A Inteligência Artificial (IA) está a transformar rapidamente a forma como empresas e administrações públicas operam, mas o maior obstáculo à sua adoção ainda não é tecnológico — é humano. Esta foi uma das ideias centrais partilhadas por Javier Martínez Torres, professor titular da Universidade de Vigo e CEO da empresa tecnológica Possible, no episódio do podcast Dados à Conversa, desta semana.
Javier Martínez Torres destacou a rápida evolução do setor e o impacto de modelos mais acessíveis, como o DeepSeek, que estão a mudar o paradigma ao permitir processamento local — uma alternativa particularmente relevante para pequenas e médias empresas com menor capacidade de investimento. “A segurança e o controlo dos dados tornaram-se fatores críticos na escolha dos modelos”, afirmou.
Modelos menos conhecidos, como o italiano Vitruvia ou o espanhol Alia, também foram referidos como alternativas viáveis em contextos onde a soberania e o controlo superam a necessidade de desempenho máximo.
Para o académico, a Europa dificilmente poderá competir com os EUA ou a China na corrida tecnológica pela liderança dos modelos mais avançados. “Não faz sentido competir na Fórmula 1 dos LLM. A Europa deve assumir o seu papel na construção de uma IA ética, transparente e responsável”, defendeu.
A regulação e o investimento em infraestruturas são, segundo Javier Martínez Torres, os pilares da estratégia europeia. Mas alerta: mesmo em contextos onde a precisão absoluta não é necessária, o controlo e a confiança são indispensáveis.
A adoção da IA nas empresas espanholas avança a ritmos diferentes, dependendo do setor. A indústria ainda aposta sobretudo em IA tradicional — visão computacional, modelos preditivos, manutenção preditiva — enquanto setores como banca, seguros e retalho lideram na integração de IA generativa.
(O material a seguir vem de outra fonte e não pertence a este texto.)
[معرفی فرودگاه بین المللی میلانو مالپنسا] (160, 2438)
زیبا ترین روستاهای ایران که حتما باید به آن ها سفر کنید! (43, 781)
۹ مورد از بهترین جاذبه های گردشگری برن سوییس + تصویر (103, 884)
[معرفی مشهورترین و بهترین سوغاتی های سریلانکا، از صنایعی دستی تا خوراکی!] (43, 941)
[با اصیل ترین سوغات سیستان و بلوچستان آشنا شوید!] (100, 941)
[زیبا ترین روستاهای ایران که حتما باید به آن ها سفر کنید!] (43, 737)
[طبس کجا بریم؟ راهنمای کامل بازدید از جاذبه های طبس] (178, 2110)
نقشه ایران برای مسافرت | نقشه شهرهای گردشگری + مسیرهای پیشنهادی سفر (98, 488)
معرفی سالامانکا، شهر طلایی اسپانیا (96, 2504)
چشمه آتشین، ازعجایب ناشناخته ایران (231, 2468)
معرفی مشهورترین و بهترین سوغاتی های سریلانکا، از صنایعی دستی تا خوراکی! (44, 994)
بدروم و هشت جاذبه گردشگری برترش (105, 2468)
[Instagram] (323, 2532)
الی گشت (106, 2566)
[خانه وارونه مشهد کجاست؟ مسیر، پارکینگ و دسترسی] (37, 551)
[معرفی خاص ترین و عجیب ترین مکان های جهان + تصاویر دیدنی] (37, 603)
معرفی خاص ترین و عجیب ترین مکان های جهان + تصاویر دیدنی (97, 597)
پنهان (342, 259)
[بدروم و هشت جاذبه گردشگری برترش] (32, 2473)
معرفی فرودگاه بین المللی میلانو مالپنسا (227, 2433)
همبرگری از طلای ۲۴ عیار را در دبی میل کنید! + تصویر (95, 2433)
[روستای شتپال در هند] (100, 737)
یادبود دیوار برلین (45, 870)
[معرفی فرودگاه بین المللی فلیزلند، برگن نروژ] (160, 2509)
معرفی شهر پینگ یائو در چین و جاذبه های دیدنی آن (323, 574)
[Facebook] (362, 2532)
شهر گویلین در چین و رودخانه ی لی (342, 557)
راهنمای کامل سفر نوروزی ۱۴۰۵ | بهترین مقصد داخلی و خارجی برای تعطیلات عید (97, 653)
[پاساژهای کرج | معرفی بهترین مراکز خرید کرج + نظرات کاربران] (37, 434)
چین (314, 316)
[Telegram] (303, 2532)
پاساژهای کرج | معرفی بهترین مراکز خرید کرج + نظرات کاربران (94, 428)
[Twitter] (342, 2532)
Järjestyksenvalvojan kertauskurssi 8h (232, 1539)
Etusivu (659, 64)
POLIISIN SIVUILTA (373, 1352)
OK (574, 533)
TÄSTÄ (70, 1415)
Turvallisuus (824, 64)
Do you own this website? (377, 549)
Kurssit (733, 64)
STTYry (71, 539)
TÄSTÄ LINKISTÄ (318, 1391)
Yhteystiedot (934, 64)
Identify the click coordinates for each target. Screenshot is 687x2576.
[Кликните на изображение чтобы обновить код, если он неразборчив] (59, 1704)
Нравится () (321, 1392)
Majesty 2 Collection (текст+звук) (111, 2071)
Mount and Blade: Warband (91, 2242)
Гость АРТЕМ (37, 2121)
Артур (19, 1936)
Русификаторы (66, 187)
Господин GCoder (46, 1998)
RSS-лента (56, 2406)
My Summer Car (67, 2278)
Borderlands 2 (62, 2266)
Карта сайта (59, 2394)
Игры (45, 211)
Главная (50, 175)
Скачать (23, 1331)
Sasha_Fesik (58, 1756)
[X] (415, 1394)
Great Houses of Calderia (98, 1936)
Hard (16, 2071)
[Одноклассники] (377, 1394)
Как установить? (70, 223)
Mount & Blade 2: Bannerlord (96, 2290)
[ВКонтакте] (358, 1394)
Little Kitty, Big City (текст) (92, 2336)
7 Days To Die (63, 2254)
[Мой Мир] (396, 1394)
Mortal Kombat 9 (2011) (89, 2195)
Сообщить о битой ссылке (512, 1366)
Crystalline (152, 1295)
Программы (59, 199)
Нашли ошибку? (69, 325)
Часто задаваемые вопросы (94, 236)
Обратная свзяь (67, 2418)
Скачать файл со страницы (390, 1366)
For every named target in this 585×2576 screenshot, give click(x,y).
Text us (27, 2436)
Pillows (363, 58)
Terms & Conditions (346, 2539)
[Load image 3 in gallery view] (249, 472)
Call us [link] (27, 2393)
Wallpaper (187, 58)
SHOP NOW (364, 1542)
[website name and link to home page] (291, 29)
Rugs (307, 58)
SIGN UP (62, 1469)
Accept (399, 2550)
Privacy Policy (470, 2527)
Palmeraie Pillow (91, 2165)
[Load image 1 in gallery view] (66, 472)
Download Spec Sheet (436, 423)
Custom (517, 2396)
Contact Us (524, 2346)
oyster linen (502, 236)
No entanto, o CEO da Possible nota que há ainda um descompasso entre o interesse e a capacidade de execução. “Gastamos mais tempo em formação e consultoria do que em implementação real. A maior barreira é o medo”, afirmou. “Há também um desconhecimento estrutural sobre o custo de infraestrutura e manutenção. Muitos acreditam que usar IA é como instalar o Office.”
Administração pública avança, mas com cautela
Javier Martínez Torres reconhece progressos significativos na administração pública, especialmente a nível regional. Destacou exemplos da Galiza, como modelos preditivos para lares de idosos ou ferramentas de linguagem natural que facilitam o acesso a dados clínicos. “Talvez não existam grandes projetos mediáticos de 20 milhões, mas há dezenas de projetos de um milhão com impacto direto no cidadão — e isso é mais relevante.”
IA sem dados é ilusão
Outro ponto crítico abordado foi o estado dos dados nas organizações. “Sem dados organizados, nenhum modelo funciona. A maioria das empresas ainda não tem os dados limpos nem estruturas coerentes. E isso compromete tudo — desde a fiabilidade dos resultados até ao retorno do investimento.”
O académico reforçou ainda a importância de uma política clara de governação da IA. “Quem é responsável por cada modelo? Quem o monitoriza? Quem decide quando o modelo deve ser desativado? Estes são temas que ainda estão por resolver em muitas empresas.”
Alfabetização digital: o desafio estrutural
Javier Martínez Torres, também apontou a formação transversal em IA como uma lacuna estrutural. “Formamos engenheiros, mas esquecemo-nos de formar os futuros gestores. A literacia em IA tem de ser integrada em todos os cursos universitários. Não podemos formar apenas técnicos; temos de formar decisores informados.”
Apesar do ritmo acelerado da inovação, Javier Martínez Torres, acredita que o futuro próximo passará não apenas por modelos mais poderosos, como o anunciado GPT-4.5, mas também por modelos mais pequenos, especializados e combináveis. “Vamos avançar para arquiteturas de agentes interligados, que resolvem problemas de forma escalável e controlável.”
Apesar do entusiasmo em torno dos agentes, o especialista alerta para os riscos do hype: “A tecnologia avança, mas nem tudo o que brilha é novo. A eficiência não vem do marketing, vem da aplicação prática.”
Javier Martínez Torres deixa uma nota clara: o comboio da IA não vai parar. “Se as empresas e os profissionais não se adaptarem, não serão substituídos pela IA — serão ultrapassados por quem a souber usar.”